Task objective: Line tally for "right": state how many lines of the entries include it, with no other text.

(Saved entries)
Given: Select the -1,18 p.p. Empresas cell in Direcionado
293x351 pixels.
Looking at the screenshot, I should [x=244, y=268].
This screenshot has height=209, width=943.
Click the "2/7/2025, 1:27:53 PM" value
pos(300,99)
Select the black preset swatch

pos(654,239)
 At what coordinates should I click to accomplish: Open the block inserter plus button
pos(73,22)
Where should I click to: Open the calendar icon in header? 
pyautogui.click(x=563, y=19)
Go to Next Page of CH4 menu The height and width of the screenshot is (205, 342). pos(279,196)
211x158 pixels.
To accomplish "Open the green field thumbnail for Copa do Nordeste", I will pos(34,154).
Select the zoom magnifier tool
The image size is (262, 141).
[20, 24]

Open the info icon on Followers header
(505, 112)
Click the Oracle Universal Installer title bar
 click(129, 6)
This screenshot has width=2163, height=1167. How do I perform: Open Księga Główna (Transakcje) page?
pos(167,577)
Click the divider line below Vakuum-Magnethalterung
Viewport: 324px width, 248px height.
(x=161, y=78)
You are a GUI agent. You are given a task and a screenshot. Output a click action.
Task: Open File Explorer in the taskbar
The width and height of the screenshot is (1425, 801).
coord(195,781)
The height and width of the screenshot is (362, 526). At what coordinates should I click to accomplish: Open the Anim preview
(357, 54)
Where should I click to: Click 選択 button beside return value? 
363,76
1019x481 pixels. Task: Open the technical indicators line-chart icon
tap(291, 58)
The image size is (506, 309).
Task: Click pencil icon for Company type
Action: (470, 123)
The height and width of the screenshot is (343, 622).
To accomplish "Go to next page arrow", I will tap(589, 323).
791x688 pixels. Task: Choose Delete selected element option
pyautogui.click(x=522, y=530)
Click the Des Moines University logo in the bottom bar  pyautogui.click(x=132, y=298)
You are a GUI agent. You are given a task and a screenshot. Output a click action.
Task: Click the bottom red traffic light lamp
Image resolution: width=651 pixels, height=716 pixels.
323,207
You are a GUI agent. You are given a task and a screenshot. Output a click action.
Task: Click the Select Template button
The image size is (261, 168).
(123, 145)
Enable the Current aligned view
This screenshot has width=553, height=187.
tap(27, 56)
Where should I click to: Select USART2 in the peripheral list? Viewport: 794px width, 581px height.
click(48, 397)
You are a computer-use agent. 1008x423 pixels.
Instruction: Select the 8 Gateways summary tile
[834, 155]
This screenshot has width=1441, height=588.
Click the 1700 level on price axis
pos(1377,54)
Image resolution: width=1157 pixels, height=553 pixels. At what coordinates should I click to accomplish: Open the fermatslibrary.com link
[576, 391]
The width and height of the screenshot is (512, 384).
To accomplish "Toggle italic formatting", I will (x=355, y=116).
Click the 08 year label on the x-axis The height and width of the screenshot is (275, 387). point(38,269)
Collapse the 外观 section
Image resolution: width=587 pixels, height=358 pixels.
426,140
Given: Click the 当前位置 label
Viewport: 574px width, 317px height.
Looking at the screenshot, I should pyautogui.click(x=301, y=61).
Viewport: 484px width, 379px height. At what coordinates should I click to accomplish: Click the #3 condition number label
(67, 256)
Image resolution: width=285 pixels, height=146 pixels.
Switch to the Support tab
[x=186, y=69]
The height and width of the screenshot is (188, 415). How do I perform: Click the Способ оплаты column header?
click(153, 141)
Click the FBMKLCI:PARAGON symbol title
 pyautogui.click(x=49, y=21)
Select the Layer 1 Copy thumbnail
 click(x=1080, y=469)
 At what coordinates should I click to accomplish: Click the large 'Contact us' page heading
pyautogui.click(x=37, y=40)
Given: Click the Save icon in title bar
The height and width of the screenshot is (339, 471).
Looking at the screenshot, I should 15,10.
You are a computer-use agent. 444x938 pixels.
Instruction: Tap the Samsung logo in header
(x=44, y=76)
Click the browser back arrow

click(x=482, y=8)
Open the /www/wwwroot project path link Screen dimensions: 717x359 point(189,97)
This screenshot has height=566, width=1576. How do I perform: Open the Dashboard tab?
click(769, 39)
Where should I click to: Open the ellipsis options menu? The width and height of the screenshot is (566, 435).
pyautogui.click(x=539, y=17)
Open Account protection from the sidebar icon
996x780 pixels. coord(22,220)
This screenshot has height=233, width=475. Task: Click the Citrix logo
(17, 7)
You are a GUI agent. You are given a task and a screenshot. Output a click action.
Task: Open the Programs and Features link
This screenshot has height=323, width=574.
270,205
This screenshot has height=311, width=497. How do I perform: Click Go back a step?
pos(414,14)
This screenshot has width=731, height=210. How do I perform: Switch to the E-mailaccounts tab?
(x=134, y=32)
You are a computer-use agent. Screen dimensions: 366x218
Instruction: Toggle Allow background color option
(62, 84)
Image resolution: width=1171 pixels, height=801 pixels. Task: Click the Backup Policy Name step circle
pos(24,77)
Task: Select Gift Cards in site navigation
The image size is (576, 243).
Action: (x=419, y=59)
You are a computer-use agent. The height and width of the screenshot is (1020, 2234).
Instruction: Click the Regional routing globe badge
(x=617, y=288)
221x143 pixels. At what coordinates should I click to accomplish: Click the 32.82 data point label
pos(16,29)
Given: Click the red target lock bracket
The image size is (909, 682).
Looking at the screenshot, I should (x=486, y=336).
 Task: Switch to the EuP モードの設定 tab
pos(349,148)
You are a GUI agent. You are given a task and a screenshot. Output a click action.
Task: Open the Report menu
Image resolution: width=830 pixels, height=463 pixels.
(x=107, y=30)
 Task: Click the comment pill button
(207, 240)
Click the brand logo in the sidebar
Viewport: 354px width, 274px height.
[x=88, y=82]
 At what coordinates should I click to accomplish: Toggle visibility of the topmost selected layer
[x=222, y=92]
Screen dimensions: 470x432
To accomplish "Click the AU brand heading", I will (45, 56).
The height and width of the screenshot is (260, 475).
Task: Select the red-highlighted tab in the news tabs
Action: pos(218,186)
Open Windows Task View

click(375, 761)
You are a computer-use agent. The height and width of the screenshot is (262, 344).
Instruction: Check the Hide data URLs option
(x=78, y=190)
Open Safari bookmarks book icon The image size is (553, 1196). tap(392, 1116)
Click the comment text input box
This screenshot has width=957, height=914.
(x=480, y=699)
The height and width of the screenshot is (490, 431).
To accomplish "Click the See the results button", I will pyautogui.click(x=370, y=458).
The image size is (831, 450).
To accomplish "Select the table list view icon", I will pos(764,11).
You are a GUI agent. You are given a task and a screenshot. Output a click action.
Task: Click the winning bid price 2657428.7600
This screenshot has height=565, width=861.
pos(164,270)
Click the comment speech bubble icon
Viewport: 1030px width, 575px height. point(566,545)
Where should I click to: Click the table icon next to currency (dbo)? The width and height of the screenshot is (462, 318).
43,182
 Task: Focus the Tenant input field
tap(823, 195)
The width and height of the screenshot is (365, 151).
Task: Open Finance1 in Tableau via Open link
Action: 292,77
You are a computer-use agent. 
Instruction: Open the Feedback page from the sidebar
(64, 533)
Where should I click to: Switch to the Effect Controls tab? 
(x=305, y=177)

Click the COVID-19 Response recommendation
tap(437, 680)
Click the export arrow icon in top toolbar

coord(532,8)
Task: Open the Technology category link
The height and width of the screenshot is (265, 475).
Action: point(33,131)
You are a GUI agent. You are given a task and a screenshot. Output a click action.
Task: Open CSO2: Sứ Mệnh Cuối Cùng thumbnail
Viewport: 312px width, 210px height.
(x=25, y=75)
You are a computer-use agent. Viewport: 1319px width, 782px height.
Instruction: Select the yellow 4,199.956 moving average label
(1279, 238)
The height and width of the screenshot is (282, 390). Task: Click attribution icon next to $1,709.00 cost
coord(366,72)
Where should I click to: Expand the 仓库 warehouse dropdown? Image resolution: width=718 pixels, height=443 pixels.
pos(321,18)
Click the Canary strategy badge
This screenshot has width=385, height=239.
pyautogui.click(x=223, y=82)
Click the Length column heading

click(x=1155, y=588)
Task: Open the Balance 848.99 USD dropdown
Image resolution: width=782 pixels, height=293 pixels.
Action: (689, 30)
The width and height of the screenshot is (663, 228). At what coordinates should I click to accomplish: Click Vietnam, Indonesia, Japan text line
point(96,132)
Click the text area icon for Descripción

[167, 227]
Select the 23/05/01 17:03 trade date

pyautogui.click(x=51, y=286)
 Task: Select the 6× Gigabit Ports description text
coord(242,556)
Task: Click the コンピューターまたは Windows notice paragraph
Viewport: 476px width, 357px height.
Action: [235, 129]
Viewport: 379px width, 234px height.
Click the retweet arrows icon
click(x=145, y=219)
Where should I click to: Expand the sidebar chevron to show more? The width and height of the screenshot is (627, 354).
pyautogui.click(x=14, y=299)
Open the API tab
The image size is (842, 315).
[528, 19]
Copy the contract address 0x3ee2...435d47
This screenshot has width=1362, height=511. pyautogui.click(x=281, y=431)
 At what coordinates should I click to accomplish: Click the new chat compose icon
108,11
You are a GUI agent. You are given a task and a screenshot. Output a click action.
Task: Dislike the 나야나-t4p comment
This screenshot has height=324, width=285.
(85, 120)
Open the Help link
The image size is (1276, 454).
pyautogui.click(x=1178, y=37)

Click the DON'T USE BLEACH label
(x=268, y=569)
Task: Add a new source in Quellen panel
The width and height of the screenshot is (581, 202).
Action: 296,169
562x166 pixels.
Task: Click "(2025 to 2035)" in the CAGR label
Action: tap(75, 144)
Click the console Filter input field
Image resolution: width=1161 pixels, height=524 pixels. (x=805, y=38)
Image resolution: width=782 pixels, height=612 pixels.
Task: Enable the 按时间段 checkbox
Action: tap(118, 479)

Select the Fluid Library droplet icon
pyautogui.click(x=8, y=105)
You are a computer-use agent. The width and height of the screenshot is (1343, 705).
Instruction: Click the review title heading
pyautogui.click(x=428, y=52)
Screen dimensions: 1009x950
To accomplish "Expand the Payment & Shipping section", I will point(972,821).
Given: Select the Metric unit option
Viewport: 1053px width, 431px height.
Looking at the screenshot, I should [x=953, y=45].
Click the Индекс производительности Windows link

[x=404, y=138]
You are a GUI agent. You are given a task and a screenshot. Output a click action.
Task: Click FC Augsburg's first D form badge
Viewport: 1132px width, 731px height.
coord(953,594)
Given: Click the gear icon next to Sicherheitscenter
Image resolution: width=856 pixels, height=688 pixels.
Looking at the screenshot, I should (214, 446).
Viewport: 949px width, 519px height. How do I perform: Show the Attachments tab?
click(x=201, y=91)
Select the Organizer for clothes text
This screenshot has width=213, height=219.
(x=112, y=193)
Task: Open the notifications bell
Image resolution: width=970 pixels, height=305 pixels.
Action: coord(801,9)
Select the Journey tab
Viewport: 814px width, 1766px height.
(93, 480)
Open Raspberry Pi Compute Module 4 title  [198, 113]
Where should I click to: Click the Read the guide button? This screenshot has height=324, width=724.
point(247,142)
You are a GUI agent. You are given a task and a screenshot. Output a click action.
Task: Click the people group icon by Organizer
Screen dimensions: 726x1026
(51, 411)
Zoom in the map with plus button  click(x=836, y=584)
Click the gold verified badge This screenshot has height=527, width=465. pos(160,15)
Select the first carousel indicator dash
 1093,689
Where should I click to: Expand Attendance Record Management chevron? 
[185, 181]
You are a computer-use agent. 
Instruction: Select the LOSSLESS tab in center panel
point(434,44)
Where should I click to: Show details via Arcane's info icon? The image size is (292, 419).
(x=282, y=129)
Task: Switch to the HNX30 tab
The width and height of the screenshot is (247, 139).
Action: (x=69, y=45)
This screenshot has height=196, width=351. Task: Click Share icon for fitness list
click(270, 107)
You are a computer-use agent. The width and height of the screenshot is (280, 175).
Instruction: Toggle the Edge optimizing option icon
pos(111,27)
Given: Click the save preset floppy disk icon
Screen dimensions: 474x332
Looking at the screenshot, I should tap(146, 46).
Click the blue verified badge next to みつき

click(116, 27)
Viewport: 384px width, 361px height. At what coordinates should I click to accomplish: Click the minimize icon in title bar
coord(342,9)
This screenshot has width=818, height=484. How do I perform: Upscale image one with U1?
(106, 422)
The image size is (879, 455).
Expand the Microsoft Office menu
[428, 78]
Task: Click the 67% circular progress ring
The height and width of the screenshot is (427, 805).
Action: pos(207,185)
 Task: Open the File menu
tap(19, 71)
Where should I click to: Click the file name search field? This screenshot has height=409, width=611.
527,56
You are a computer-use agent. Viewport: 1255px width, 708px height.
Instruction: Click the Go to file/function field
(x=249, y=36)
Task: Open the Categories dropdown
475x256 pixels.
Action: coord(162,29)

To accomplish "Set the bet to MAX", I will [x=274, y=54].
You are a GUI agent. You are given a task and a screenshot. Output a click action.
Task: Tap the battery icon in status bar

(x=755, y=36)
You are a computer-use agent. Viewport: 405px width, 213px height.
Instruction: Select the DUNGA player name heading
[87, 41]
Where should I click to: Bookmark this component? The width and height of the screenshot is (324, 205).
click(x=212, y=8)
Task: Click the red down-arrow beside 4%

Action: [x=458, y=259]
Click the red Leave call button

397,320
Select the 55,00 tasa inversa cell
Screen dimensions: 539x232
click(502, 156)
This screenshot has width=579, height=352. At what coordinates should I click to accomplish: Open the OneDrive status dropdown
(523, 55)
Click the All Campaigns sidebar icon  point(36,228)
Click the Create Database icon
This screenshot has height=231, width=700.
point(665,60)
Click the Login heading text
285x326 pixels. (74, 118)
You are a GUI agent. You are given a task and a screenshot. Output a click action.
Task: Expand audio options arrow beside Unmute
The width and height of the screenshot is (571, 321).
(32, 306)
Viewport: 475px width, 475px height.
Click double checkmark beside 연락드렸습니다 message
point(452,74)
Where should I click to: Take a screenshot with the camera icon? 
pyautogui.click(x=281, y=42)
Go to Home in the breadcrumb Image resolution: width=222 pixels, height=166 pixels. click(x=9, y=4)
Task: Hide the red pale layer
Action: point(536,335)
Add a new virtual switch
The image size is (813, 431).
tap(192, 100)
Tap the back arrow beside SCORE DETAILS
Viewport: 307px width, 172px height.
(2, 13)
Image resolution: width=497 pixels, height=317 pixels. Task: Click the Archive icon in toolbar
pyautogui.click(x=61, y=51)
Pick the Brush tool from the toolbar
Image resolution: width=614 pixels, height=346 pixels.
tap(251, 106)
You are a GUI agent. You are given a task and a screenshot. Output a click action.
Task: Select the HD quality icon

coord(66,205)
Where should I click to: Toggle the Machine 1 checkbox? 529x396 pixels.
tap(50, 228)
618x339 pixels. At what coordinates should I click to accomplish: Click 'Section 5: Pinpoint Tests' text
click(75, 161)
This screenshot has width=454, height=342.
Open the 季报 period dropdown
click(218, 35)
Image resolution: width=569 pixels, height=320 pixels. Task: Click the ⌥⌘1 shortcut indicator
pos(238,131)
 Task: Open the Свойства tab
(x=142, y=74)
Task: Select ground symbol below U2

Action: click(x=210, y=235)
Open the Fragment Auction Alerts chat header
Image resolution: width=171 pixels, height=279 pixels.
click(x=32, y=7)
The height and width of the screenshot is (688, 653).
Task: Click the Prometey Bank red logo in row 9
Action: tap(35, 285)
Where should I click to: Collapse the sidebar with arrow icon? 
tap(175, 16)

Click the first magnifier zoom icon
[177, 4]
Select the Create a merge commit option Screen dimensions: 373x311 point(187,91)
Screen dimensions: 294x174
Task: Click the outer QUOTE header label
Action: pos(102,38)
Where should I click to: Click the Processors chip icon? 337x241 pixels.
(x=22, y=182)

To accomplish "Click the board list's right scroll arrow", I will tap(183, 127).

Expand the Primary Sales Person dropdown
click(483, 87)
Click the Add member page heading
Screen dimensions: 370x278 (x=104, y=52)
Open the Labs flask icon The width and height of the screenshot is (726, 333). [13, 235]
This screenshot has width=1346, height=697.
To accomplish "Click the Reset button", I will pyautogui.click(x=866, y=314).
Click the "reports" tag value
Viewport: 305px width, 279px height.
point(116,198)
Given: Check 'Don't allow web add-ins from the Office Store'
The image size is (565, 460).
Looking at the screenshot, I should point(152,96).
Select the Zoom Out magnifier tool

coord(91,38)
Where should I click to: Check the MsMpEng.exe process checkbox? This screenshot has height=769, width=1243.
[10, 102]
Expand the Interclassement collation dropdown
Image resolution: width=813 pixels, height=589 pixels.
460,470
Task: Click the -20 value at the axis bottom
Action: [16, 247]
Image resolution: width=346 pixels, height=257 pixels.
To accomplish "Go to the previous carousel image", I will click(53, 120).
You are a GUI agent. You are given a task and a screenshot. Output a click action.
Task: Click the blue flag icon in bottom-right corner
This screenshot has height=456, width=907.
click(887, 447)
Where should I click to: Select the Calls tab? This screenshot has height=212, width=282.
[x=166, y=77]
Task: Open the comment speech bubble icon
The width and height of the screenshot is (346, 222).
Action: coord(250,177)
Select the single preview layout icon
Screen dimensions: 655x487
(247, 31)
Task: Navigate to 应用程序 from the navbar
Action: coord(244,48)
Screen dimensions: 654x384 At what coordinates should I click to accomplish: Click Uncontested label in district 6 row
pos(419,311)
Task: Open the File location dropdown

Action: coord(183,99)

Response: 2